■ The task:
Among the entries below, tally the lines that include "General", and give the number alone.

■ Extracted records:

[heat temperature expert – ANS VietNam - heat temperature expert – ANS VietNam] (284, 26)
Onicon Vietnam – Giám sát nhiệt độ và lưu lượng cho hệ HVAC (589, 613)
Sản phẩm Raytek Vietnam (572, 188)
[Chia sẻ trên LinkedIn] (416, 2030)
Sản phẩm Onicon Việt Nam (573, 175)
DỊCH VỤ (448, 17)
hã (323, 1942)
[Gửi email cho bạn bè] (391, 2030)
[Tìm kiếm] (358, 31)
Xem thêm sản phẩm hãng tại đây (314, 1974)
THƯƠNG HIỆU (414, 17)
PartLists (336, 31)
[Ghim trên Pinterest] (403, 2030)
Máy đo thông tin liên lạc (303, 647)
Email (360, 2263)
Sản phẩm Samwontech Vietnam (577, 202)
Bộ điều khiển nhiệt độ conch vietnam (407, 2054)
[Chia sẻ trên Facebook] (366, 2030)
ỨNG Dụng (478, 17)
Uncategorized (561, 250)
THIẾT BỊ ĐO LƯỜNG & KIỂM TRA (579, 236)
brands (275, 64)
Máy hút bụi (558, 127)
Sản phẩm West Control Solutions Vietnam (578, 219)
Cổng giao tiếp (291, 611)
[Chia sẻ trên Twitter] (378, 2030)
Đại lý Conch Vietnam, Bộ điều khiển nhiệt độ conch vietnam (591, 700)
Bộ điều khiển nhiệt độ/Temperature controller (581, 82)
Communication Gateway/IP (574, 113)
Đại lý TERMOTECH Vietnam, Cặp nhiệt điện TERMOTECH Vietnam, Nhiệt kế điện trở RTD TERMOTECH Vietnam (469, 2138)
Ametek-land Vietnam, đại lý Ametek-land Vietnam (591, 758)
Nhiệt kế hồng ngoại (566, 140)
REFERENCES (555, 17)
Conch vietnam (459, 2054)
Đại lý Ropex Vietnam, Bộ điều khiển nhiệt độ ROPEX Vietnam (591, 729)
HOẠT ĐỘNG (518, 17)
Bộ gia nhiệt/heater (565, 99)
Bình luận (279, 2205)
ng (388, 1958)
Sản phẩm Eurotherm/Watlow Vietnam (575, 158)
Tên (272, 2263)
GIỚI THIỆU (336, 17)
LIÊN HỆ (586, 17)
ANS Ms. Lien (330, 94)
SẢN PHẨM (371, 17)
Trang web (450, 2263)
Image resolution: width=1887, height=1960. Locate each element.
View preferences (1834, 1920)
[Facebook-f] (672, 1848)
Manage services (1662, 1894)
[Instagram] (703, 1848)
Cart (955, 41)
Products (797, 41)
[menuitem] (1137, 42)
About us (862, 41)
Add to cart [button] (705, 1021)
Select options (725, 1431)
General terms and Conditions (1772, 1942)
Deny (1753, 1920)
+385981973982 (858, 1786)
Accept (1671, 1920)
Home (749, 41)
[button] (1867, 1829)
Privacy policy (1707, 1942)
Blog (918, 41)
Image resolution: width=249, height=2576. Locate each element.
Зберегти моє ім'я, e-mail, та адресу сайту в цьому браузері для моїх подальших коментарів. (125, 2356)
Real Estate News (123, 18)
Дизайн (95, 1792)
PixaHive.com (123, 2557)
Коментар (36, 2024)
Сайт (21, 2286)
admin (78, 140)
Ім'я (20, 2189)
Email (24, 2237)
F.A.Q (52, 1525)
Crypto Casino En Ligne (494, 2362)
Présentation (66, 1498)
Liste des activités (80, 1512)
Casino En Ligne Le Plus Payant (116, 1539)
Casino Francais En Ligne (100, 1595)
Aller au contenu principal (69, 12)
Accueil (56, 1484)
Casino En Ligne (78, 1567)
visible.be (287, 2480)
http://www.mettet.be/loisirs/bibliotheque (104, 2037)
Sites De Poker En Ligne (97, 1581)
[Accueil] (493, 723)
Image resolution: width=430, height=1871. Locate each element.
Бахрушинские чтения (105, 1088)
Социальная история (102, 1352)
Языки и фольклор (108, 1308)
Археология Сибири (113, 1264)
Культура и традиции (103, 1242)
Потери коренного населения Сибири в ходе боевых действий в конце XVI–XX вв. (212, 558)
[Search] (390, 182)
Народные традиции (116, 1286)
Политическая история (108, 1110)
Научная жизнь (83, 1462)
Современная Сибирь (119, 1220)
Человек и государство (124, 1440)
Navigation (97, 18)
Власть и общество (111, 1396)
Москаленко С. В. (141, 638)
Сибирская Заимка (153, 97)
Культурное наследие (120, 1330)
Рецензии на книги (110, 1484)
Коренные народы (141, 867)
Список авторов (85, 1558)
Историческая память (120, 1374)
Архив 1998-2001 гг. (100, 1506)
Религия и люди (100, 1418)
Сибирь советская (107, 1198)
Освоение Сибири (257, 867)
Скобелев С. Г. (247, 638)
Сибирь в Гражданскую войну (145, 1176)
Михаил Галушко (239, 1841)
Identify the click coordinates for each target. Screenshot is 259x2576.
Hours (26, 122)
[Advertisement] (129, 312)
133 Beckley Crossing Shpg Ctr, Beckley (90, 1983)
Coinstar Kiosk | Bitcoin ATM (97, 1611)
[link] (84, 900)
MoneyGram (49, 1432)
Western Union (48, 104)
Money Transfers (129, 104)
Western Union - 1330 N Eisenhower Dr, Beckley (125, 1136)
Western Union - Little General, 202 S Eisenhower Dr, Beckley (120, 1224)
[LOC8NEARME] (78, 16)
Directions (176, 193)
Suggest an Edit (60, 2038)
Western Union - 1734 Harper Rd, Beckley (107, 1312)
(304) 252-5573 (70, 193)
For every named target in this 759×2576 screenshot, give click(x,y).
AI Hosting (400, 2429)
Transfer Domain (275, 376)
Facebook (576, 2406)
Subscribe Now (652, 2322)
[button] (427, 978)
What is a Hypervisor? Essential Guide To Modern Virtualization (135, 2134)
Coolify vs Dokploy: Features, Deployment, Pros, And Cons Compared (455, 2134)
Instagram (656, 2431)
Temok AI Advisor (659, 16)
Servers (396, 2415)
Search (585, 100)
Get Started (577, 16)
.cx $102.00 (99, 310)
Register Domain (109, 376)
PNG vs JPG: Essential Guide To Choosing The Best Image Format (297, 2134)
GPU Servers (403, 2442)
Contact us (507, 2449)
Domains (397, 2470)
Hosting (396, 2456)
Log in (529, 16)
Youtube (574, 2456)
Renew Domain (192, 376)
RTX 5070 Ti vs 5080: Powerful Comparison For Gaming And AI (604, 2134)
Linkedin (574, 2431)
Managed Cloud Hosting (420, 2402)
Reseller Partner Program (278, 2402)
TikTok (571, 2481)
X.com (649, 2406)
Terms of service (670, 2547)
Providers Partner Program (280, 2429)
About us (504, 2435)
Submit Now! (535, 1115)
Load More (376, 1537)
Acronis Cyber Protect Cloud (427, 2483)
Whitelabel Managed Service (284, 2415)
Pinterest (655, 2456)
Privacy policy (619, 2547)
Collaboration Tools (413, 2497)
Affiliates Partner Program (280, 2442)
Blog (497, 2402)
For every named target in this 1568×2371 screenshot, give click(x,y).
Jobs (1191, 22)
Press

■ Exercise output:
2